WORK REQUIRED
Your task is to repeat exactly the lines from the one with "Click Accept to confirm changes" through the end of the records, both included; please leave the pictures out.

SUPPLIED DATA
= Beginning of Section =

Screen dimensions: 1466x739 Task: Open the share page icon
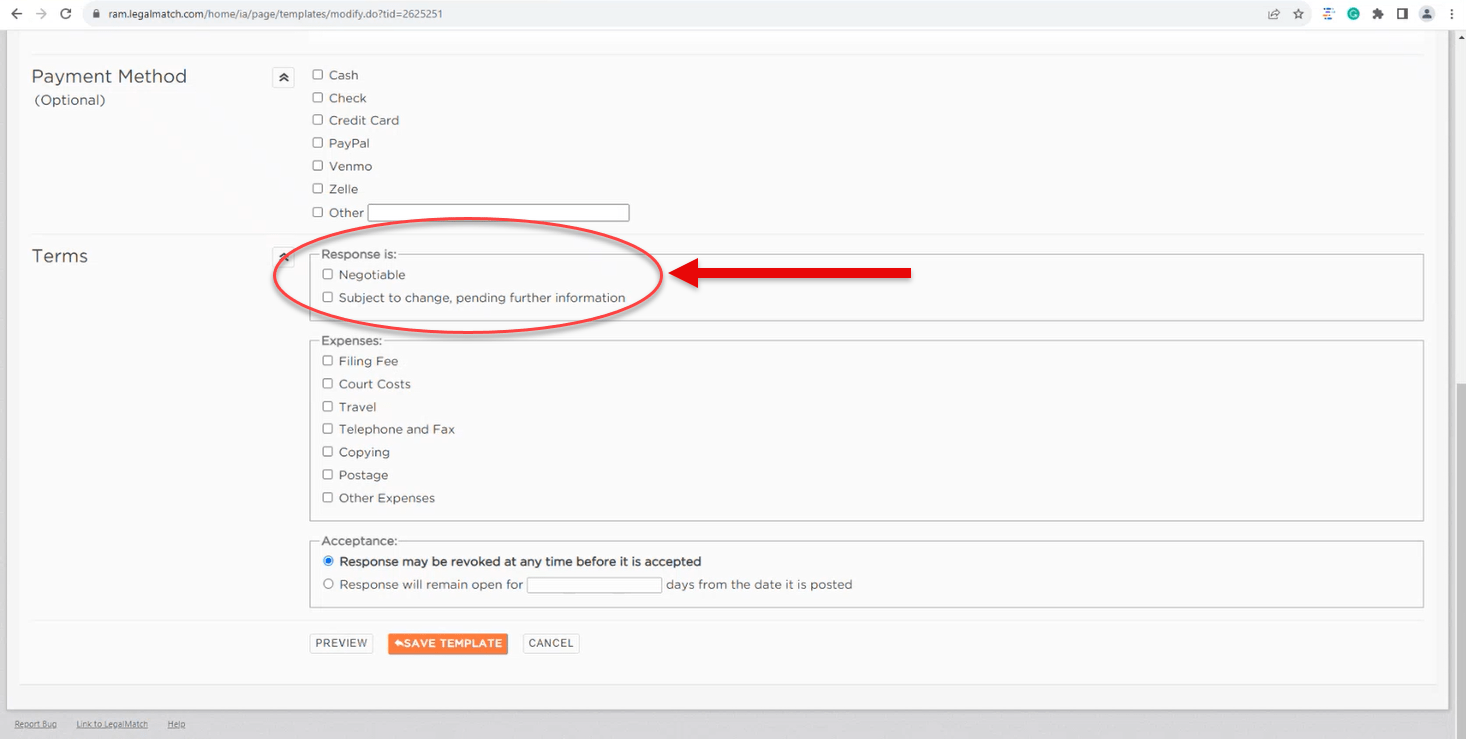(1273, 14)

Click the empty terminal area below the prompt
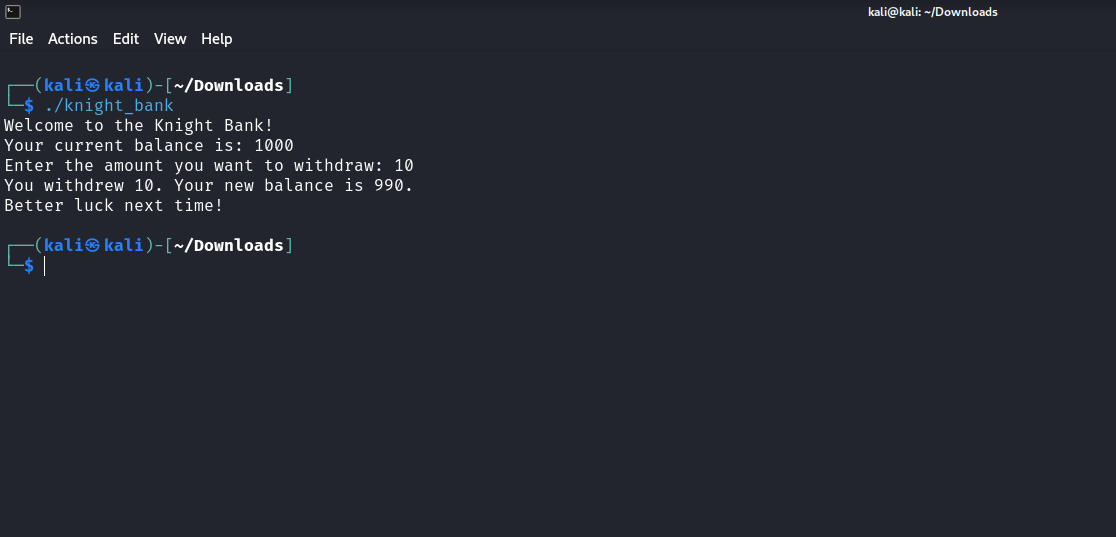558,406
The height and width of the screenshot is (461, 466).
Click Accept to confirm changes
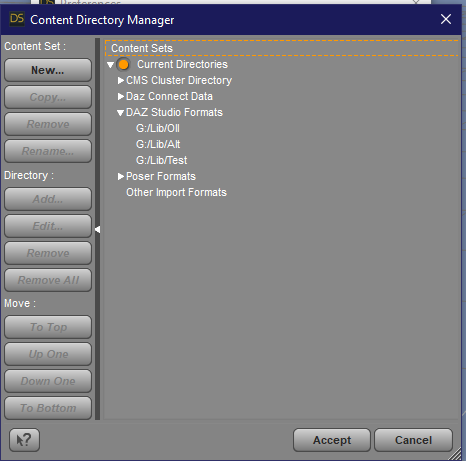tap(332, 440)
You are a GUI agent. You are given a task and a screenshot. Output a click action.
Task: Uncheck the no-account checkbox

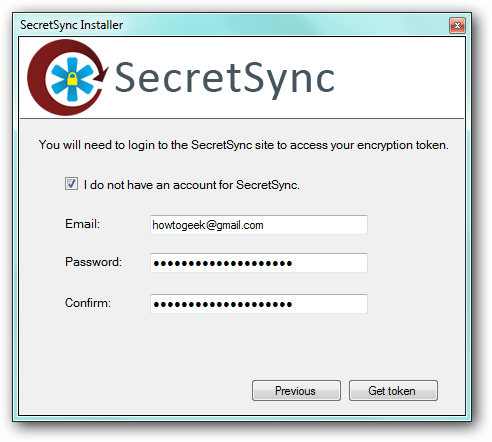(71, 184)
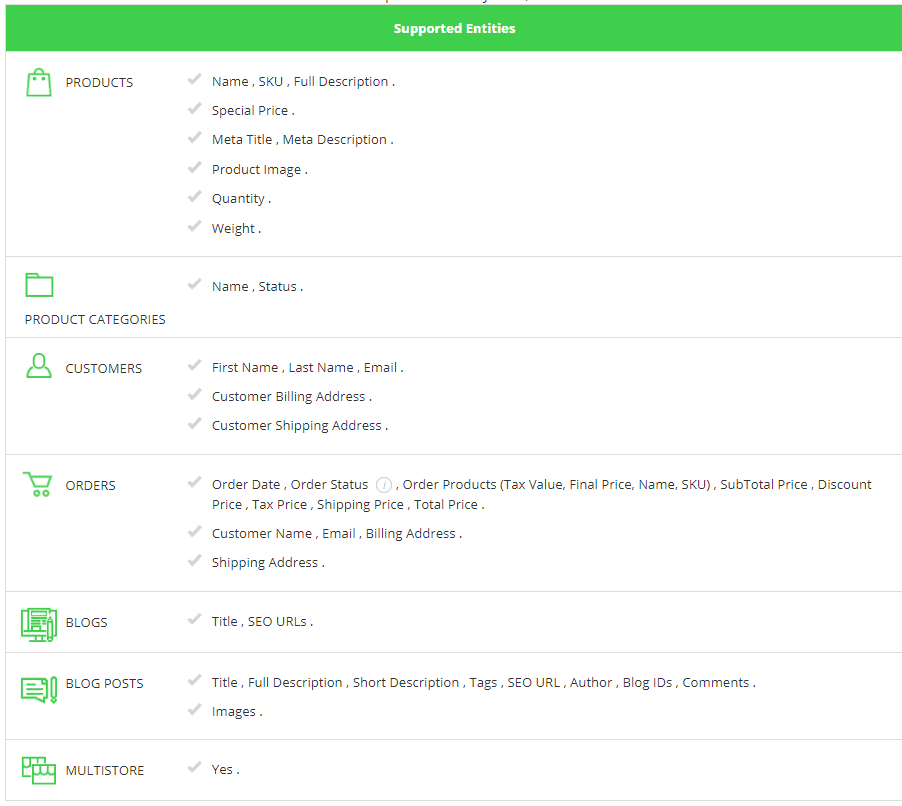The height and width of the screenshot is (806, 902).
Task: Click the BLOG POSTS label
Action: pyautogui.click(x=105, y=684)
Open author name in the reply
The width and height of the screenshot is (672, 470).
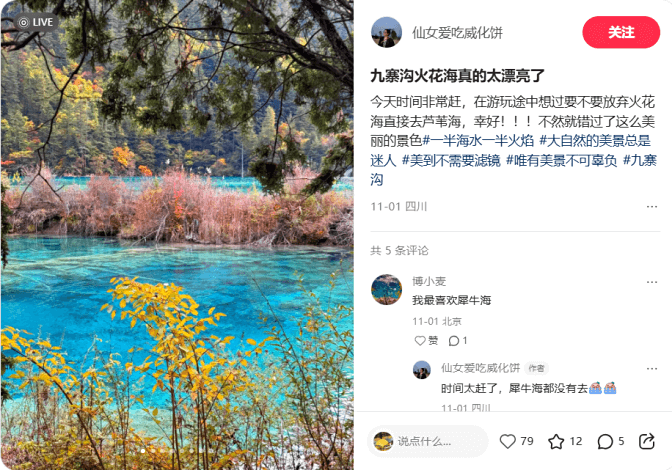[480, 368]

= End of Section =

YOUR RESPONSE
Click Accept to confirm changes
tap(332, 440)
You are a GUI agent. You are given a task and a screenshot. Output a click action.
Task: Uncheck the no-account checkbox

(71, 184)
The height and width of the screenshot is (806, 902).
Task: Click the BLOG POSTS label
Action: pyautogui.click(x=105, y=684)
Open author name in the reply
The width and height of the screenshot is (672, 470).
[480, 368]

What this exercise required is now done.